Lay out the records as a numbered list, starting at the line containing "Given: Click PDF icon for order 4600048047" and ending at the line containing "click(x=291, y=221)", with both of those lines included. Skip blank lines and omit the pictures.

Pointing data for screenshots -
####################

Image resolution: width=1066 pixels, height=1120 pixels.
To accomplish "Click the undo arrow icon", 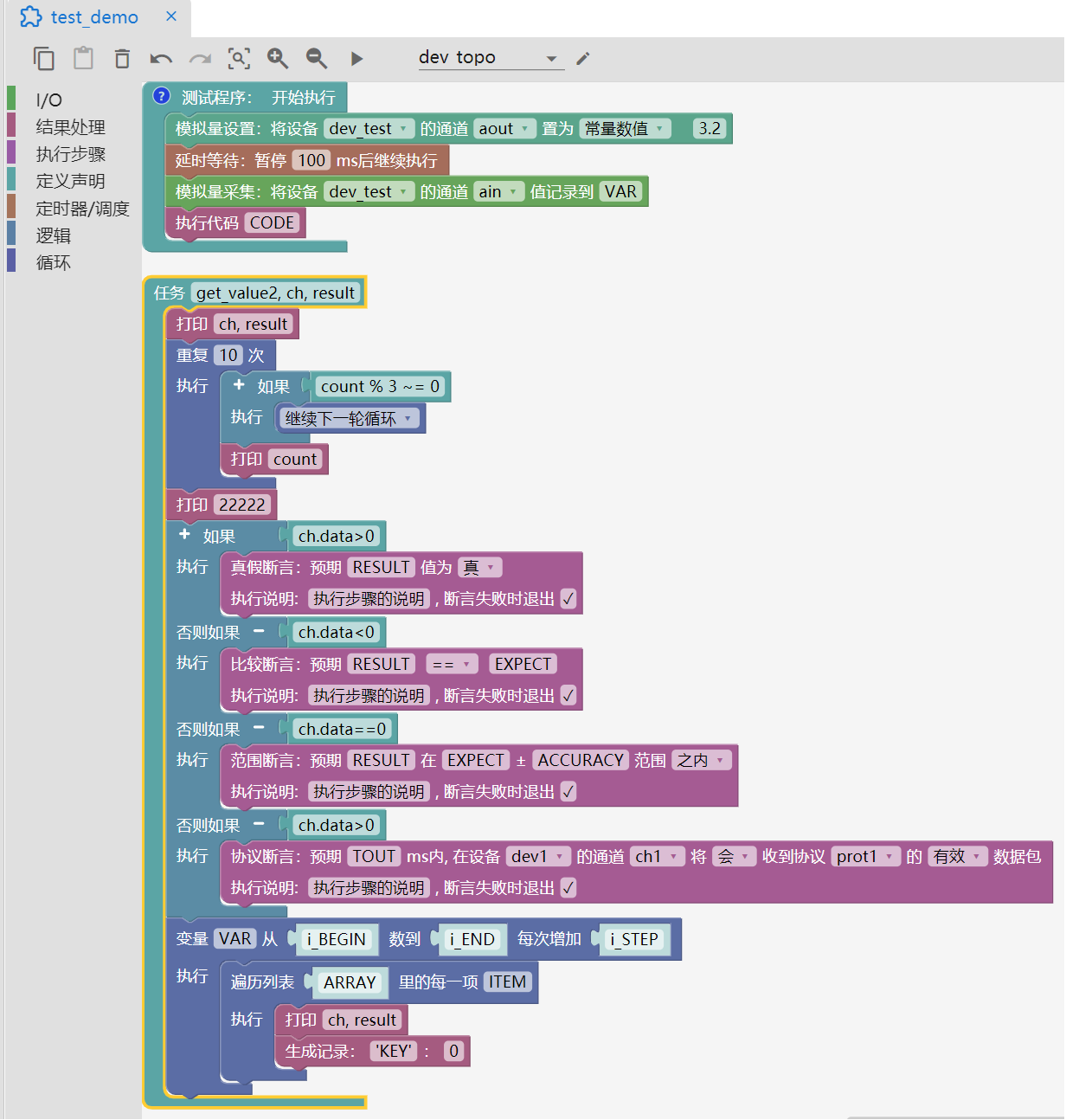I will (161, 59).
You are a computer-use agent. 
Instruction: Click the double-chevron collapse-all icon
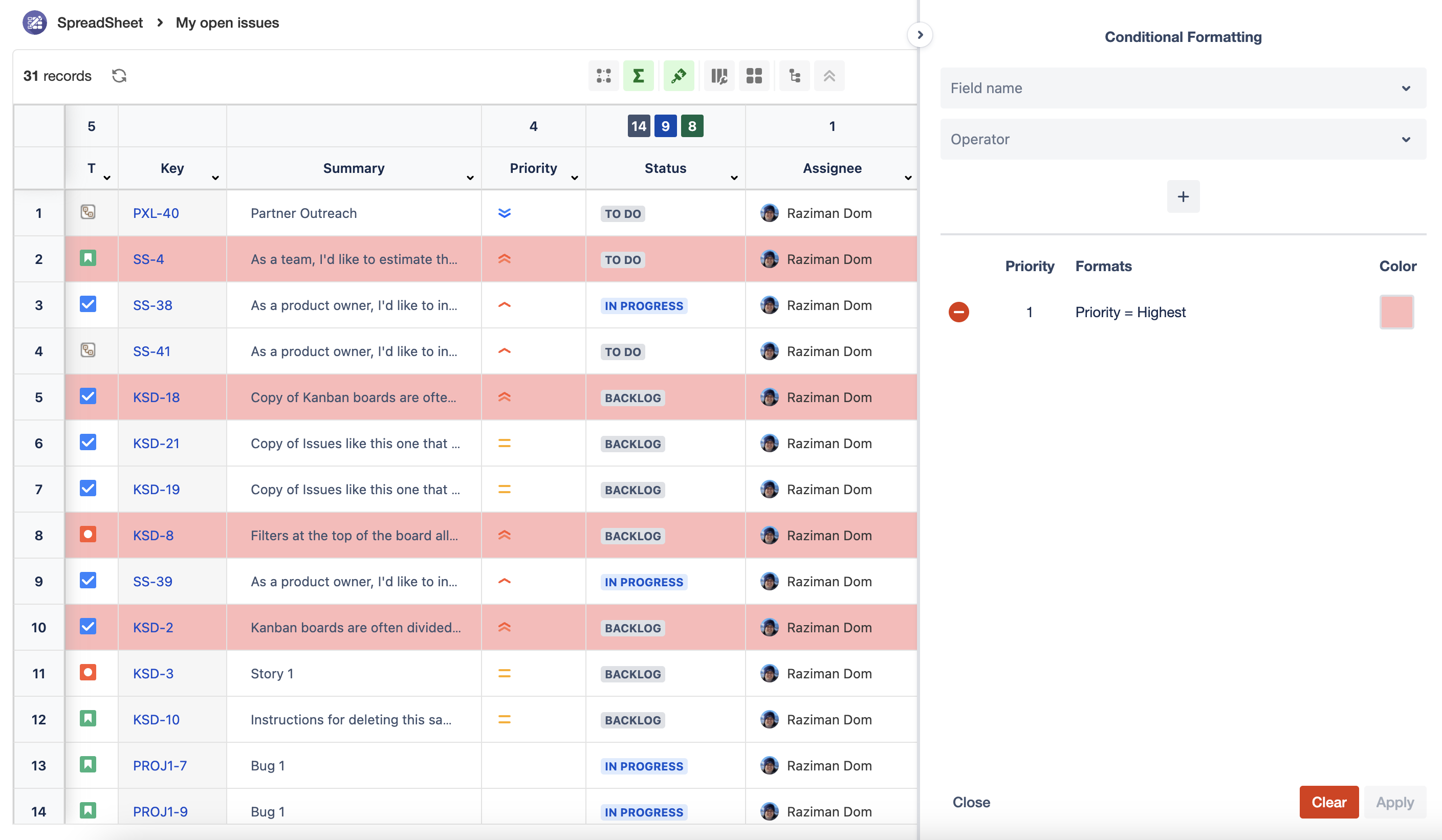tap(829, 76)
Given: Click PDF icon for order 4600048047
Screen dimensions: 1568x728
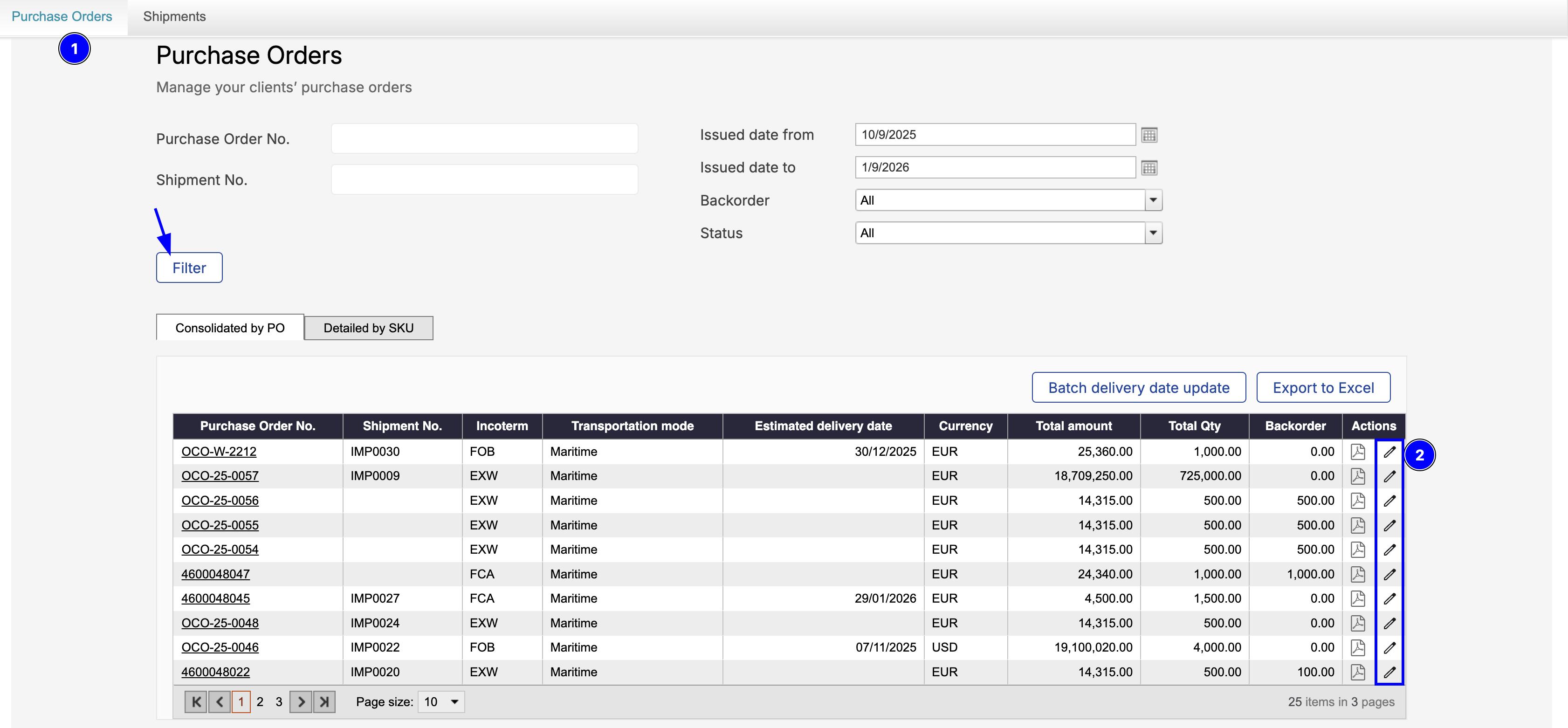Looking at the screenshot, I should click(x=1357, y=574).

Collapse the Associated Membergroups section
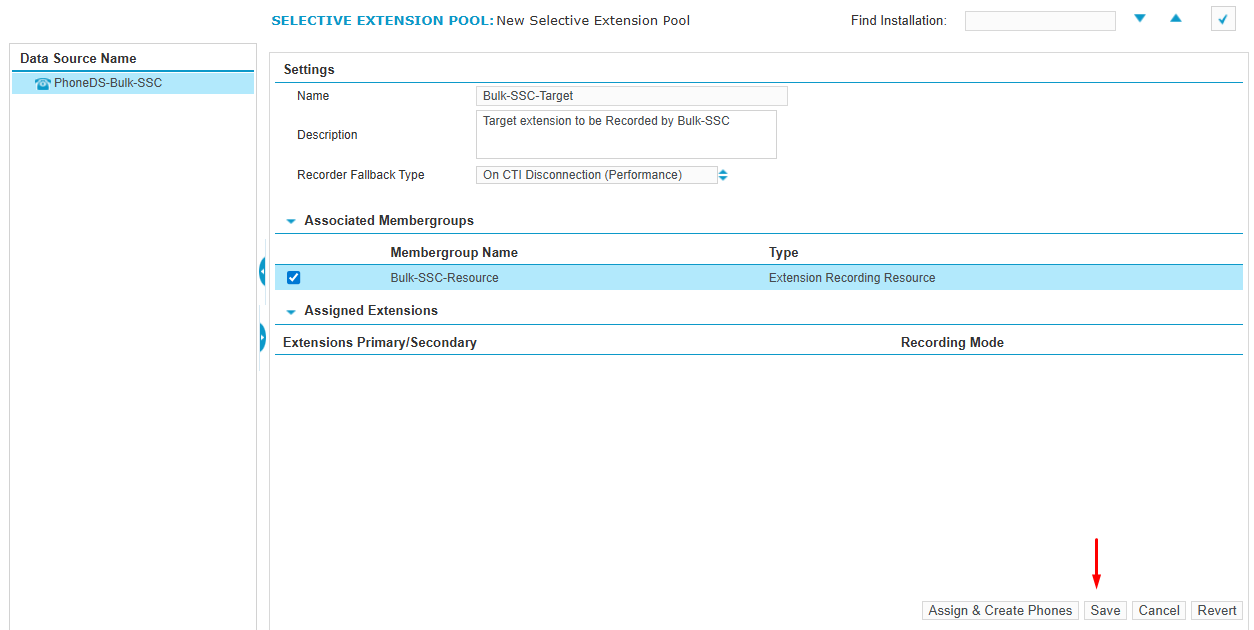click(x=291, y=221)
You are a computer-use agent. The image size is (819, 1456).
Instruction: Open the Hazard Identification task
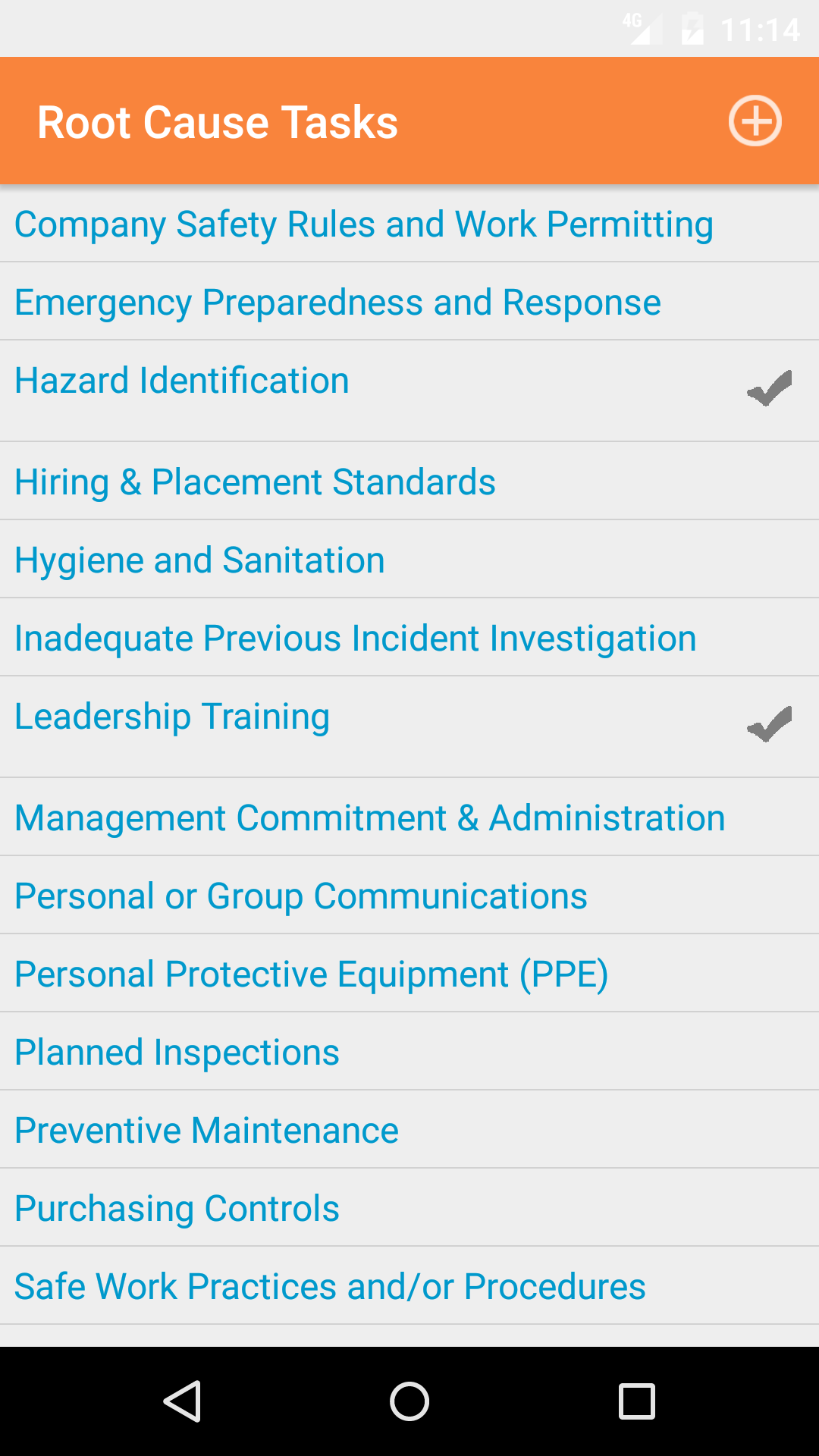[x=182, y=381]

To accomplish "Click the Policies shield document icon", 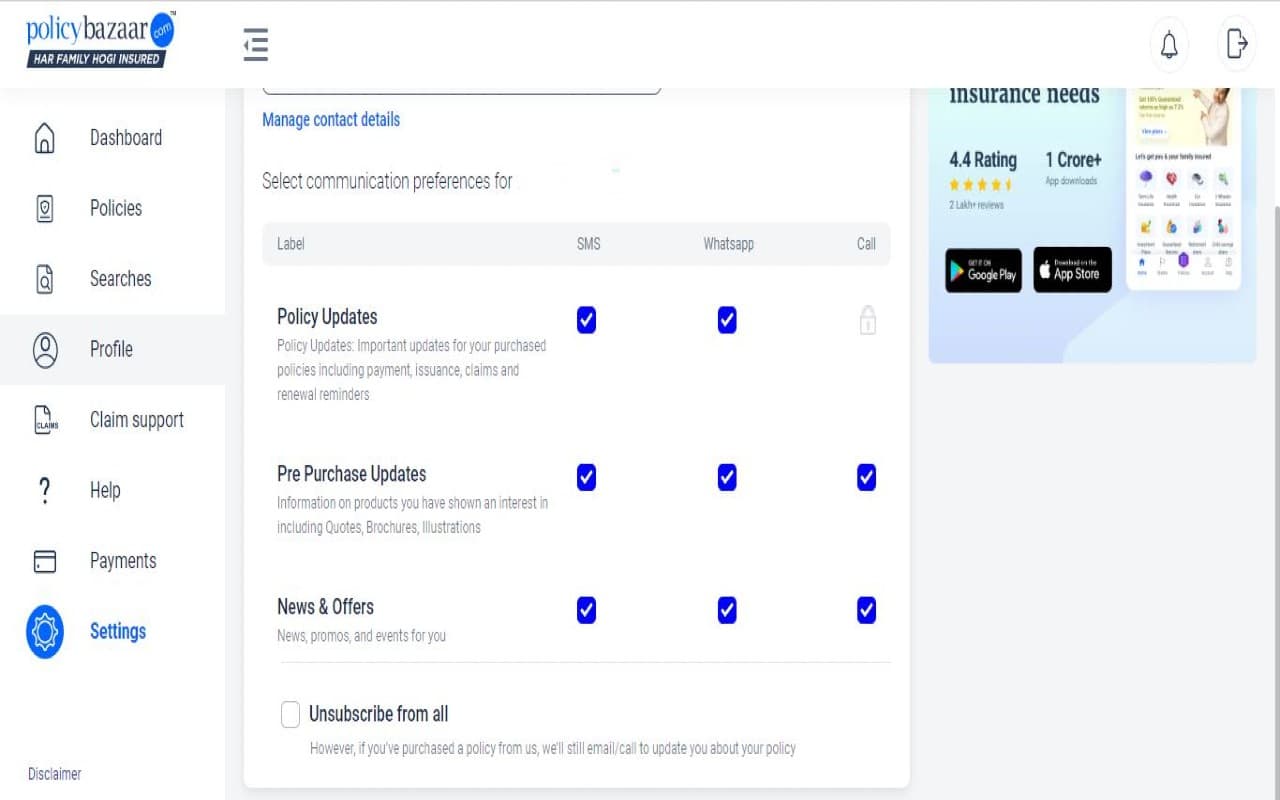I will tap(44, 208).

####################

RESULT OF THIS EXERCISE -
1. Given: Click PDF icon for order 4600048047
2. Screen dimensions: 1568x728
3. Looking at the screenshot, I should click(x=1357, y=574).
4. Collapse the Associated Membergroups section
5. click(x=291, y=221)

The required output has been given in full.